# What you need to do
Copy the lines below word for word, from the one containing "Click the auto-scale" through the one containing "Expand the Show", and no others.

# Input records
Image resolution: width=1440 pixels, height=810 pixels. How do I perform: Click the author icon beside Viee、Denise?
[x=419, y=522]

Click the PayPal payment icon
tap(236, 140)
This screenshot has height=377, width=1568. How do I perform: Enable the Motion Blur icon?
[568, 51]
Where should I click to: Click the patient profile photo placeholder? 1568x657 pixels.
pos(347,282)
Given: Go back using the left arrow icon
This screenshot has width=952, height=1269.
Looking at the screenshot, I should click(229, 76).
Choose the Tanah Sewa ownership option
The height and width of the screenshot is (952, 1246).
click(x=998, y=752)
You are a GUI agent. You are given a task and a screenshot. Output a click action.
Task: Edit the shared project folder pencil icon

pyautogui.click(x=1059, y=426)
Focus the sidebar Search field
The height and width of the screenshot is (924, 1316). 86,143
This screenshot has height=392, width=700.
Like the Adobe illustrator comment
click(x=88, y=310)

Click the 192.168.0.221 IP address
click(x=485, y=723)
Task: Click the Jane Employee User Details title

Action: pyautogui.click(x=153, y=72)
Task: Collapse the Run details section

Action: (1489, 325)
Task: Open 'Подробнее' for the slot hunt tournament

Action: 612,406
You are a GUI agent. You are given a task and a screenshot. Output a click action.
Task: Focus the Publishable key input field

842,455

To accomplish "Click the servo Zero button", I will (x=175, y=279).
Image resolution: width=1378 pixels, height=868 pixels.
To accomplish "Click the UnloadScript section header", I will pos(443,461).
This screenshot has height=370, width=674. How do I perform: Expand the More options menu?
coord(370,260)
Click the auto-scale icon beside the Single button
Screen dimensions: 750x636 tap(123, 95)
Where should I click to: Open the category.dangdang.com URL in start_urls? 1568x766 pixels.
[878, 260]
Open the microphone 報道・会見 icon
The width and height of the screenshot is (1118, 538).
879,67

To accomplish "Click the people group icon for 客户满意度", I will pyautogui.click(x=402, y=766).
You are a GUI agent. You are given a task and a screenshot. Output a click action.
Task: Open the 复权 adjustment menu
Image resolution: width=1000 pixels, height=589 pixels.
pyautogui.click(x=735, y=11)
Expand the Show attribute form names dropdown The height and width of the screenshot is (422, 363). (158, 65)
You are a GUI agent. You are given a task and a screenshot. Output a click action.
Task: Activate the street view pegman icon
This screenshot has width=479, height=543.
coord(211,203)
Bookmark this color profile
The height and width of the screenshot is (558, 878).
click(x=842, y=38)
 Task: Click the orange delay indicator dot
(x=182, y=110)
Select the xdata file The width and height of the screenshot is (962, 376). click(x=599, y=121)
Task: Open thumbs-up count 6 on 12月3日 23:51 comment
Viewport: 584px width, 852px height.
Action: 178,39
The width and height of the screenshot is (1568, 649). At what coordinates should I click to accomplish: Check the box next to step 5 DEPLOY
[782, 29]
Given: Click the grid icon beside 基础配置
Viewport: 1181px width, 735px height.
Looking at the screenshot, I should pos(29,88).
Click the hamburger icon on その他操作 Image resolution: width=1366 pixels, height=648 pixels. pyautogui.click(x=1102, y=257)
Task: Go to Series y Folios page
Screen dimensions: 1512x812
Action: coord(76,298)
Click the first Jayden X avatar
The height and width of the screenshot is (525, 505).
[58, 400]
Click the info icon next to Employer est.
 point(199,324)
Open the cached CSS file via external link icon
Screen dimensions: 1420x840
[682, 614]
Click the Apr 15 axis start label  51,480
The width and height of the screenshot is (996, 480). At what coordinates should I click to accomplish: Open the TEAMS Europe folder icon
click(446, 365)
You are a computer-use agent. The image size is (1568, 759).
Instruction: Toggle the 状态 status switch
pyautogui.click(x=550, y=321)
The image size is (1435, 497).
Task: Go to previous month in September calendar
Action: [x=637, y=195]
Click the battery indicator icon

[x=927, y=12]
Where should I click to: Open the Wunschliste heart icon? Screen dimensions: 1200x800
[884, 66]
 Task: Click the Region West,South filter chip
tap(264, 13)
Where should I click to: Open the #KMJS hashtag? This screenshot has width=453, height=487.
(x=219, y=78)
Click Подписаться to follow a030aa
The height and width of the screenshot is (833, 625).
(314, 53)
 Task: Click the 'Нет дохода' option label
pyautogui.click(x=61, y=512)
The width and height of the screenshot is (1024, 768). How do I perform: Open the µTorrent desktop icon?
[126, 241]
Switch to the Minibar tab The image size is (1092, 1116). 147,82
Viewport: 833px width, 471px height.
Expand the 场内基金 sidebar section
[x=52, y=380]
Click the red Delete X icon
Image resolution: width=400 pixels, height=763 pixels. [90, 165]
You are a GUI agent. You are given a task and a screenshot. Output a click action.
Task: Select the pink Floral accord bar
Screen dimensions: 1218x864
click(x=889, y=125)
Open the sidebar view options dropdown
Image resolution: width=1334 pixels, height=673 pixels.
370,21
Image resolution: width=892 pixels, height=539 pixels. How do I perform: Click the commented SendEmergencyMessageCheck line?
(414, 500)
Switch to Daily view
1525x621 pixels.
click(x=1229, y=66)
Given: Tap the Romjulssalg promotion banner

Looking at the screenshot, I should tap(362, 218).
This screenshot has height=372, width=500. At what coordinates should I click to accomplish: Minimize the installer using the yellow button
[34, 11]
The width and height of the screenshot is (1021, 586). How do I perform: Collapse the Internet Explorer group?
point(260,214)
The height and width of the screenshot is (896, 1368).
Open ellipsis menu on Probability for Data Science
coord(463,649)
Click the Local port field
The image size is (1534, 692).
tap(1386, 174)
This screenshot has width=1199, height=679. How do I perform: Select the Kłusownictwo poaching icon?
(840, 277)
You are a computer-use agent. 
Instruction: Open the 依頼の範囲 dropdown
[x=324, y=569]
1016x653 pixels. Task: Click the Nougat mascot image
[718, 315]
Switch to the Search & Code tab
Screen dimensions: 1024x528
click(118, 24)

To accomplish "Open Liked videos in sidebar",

# Exercise result
Click the auto-scale icon beside the Single button
Screen dimensions: 750x636 tap(123, 95)
Where should I click to: Open the category.dangdang.com URL in start_urls? 1568x766 pixels.
[878, 260]
Open the microphone 報道・会見 icon
The width and height of the screenshot is (1118, 538).
879,67

To accomplish "Click the people group icon for 客户满意度", I will pyautogui.click(x=402, y=766).
You are a GUI agent. You are given a task and a screenshot. Output a click action.
Task: Open the 复权 adjustment menu
Image resolution: width=1000 pixels, height=589 pixels.
pyautogui.click(x=735, y=11)
Expand the Show attribute form names dropdown The height and width of the screenshot is (422, 363). (158, 65)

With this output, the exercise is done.